M111: Anna, Cauley, Dixie Red Delight, Dorsett Golden, Dula’s Beauty, Goldrush, Granny Smith, Hunge, Johnson Keeper, Mattamuskeet, Mollies Delicious, Shell of Alabama, Terry Winter, Wickson Crab, Yates

Bud9: Aunt Rachel, Bevan’s Fav, Blacktwig, Hewes Crab, Kinnairds Choice, Old Fashion Limbertwig, Reverend Morgan, Roxbury Russet, Summer Banana, Yellow June

Plan is a long row of the M111 en arcure, spaced 6ft, ordered by ripening time, so I can move nets along to protect fruit as the season progresses. This location separates the yard from the driveway, and will provide a barrier/privacy screen of sorts.

Belgian fence with 8 Bud9 18”-2’ spacing, to separate courtyard from parking area, 2 stepovers against the brick of the house, and 1 espalier (form to be determined) with a King David against a brick wall.

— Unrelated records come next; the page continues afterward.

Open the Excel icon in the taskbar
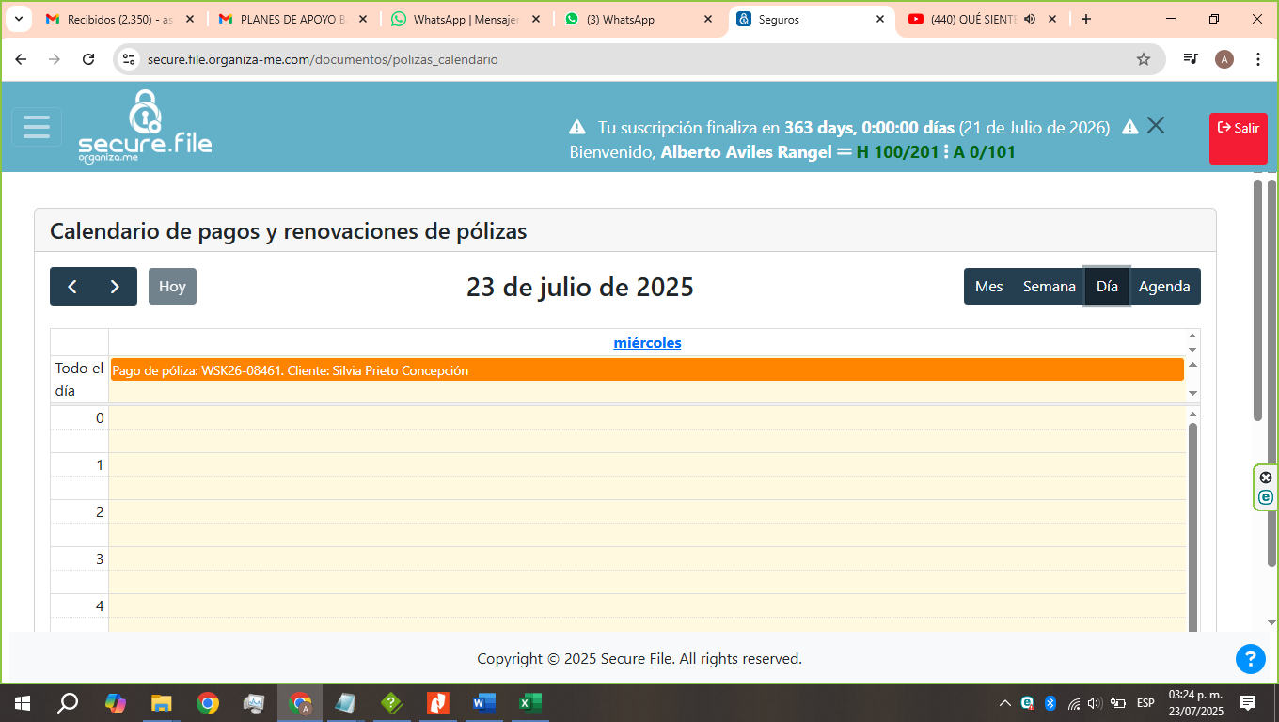Viewport: 1279px width, 722px height. click(529, 703)
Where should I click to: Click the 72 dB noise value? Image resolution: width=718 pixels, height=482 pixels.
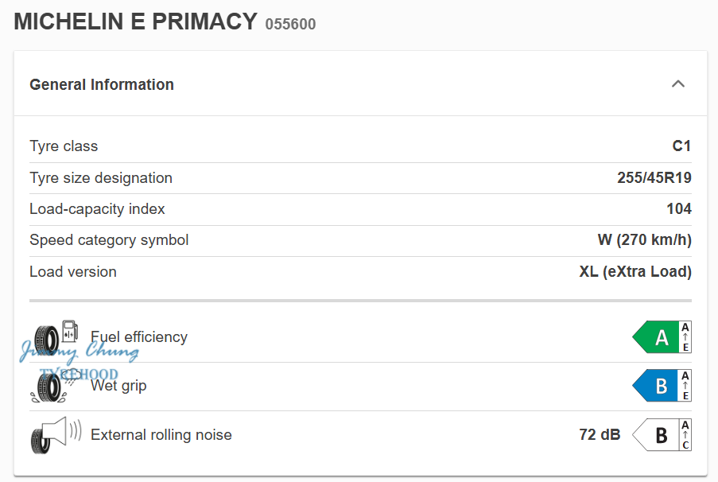[x=600, y=435]
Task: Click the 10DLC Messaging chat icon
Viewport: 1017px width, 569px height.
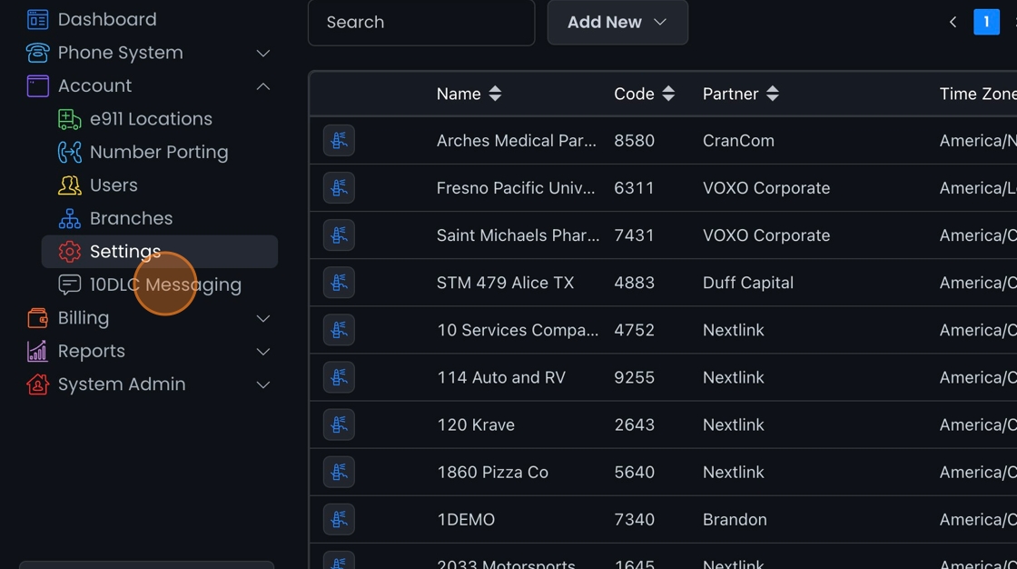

I’ll try to use this thread as a journal and record of the process. Any advice is certainly welcome. Thanks


@LADPT , can’t wait to hear of your progress. What influenced your decision when it came to which varieties would be M111 and which Bud9? Was it based solely on availability?

Lots of pics please. BTW got my first harvest of Bevan’s Favorite this spring. Tasty and beautiful medium size mid July apple. Great early apple choice!

I’d recommend that you consider adding Carolina Red June to your plans. I’ve grown both it and Yellow June, and if I were going to grow only one of these, it would be CRJ. While smaller, it’s a tastier apple with better texture. It sometimes provides a small second crop, too.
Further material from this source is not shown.